Next, the green egalitarianism. 

Readers from the rationalist community will recognize this as a variant of the Fallacy of Gray. None of us have the Objective Truth, it's just subjectivity all the way down. Therefore, your truth can be no better than mine, and therefore they must be equal. 

This can only work in a solipsistic world with no outside reality, and I'm quite confident that isn't the case (if I am wrong, I won't be wrong for long). The universe doesn't care what you think of it, and the distance between in and your model of it is measurable. 

'But it's a nice sentiment!' It's a horrible sentiment. It's the worst sort of complacency. Don't abet it.


In summary:

In the same way that 'I'm just as good as you!' is a statement never expressed by someone as good as you, 'It's My Truth!' is a statement only expressed when nothing else remains. 

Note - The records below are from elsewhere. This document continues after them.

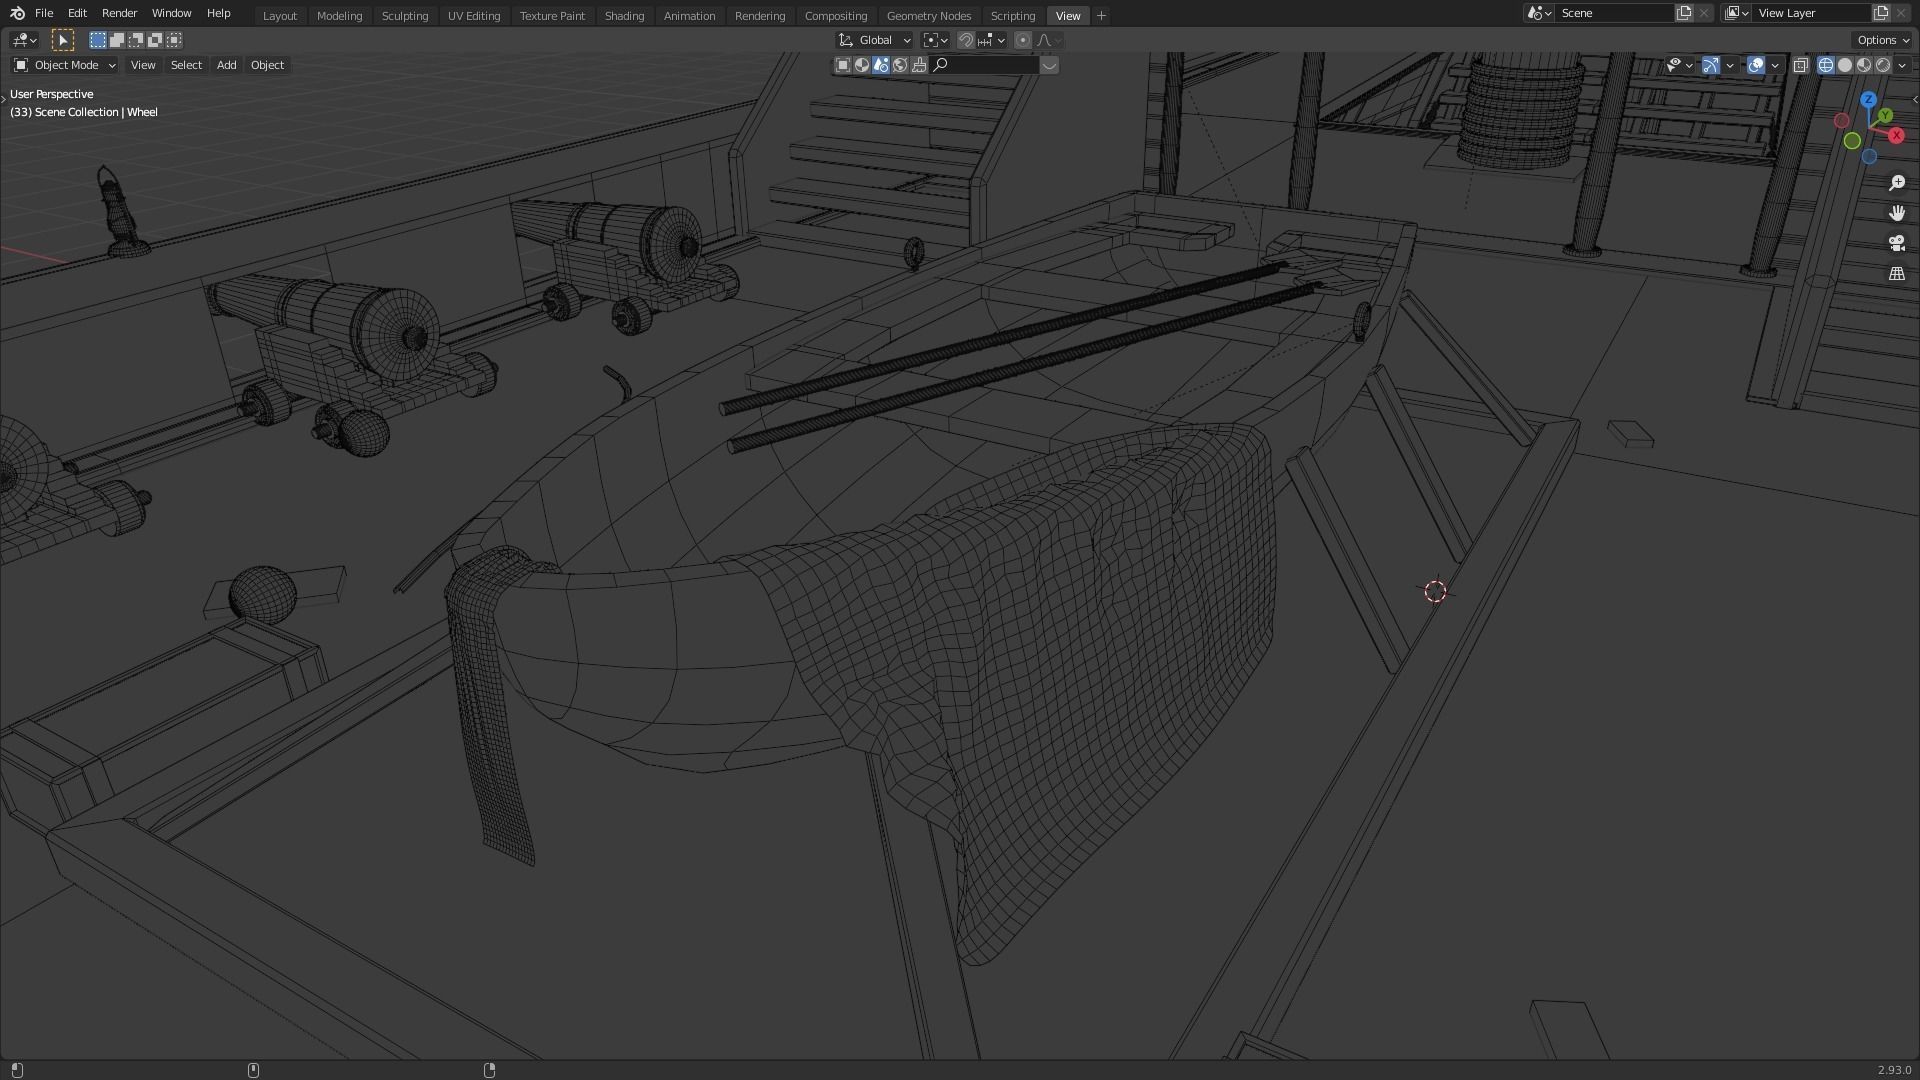Click the Zoom magnifier viewport tool
Viewport: 1920px width, 1080px height.
[x=1896, y=183]
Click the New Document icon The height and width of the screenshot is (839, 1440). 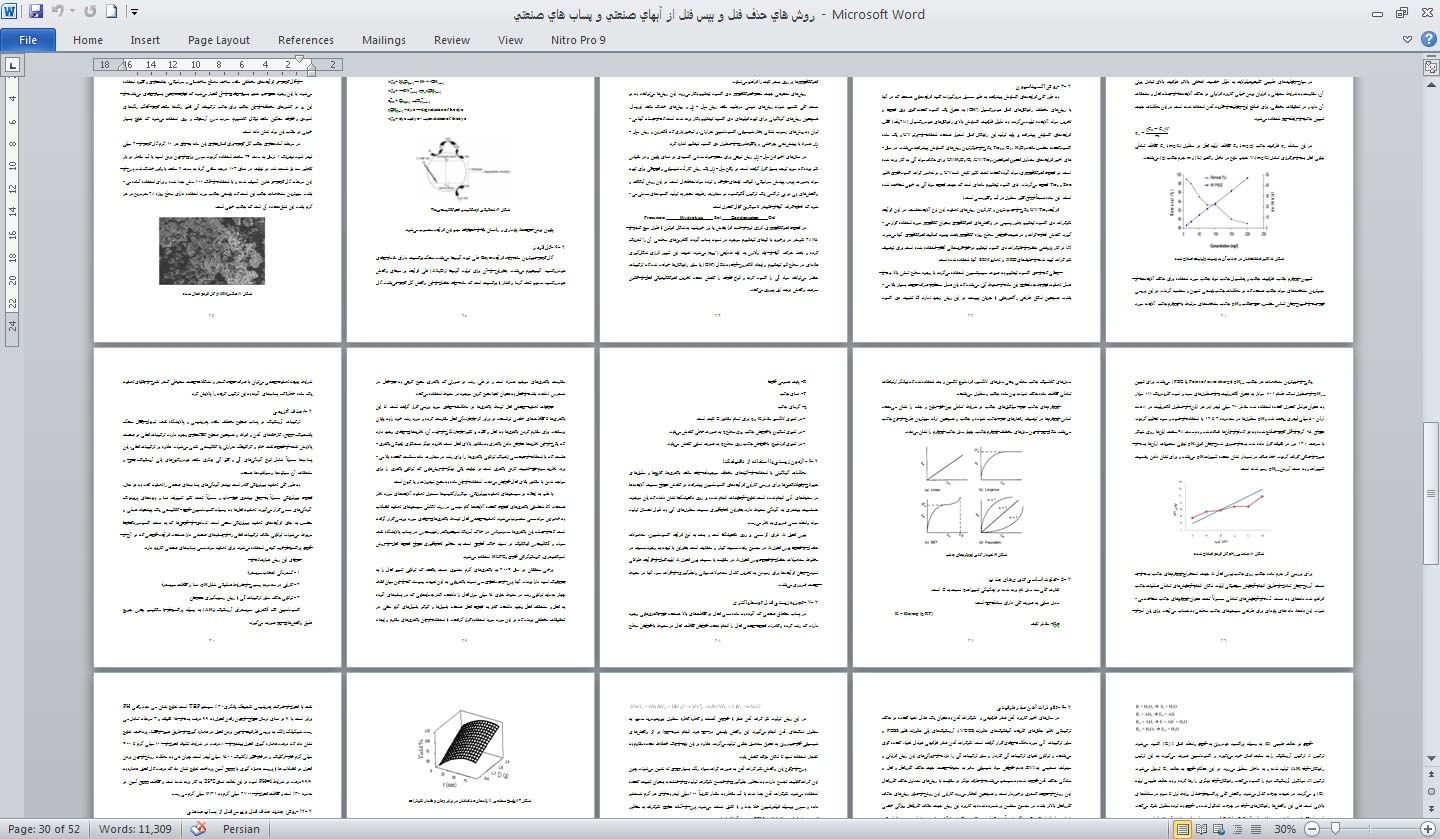point(111,13)
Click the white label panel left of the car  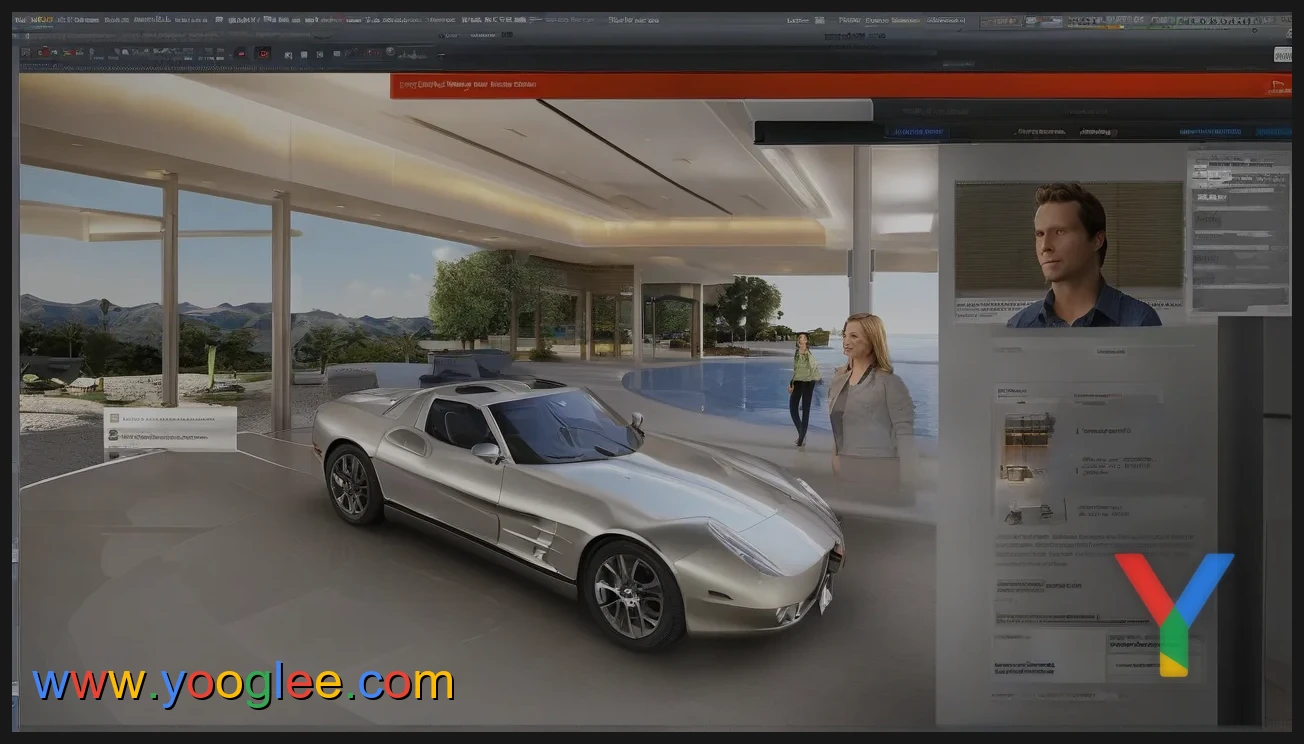point(170,427)
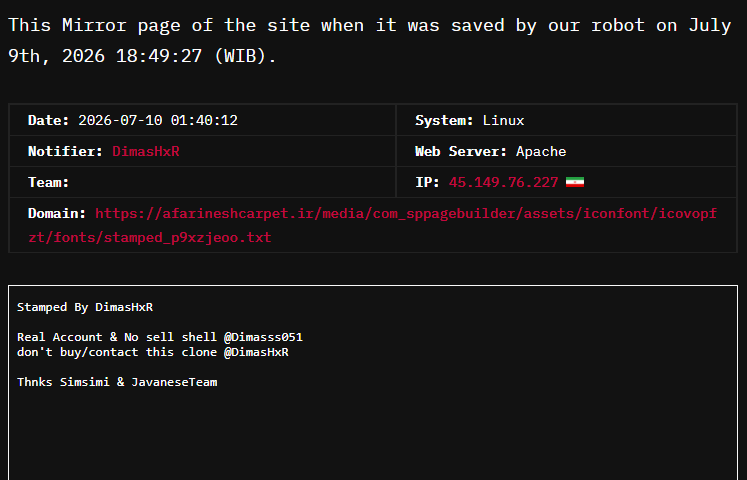The height and width of the screenshot is (480, 747).
Task: Click the IP label text
Action: tap(427, 182)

By virtue of being 'your' truth, it isn't truth. Best case scenario, it approximates the truth, and must be judged on how well it does that. 

Yes, one should respect another's 'truth', but this is a thin respect indeed, a minimum level of regard for another person's subjective experience. If they develop and hold attitudes which lead to the improvement of their beliefs and put in the work to becoming more accurate, then that respect may swell immensely. But if they revel in their ignorance and declare themselves a separate magisterium from all inquiry, that should not be respected beyond the bare minimum.

This concept can do good if it expresses real humility (I said real humility!), though by now I believe that the phrase is poisoned beyond usefulness.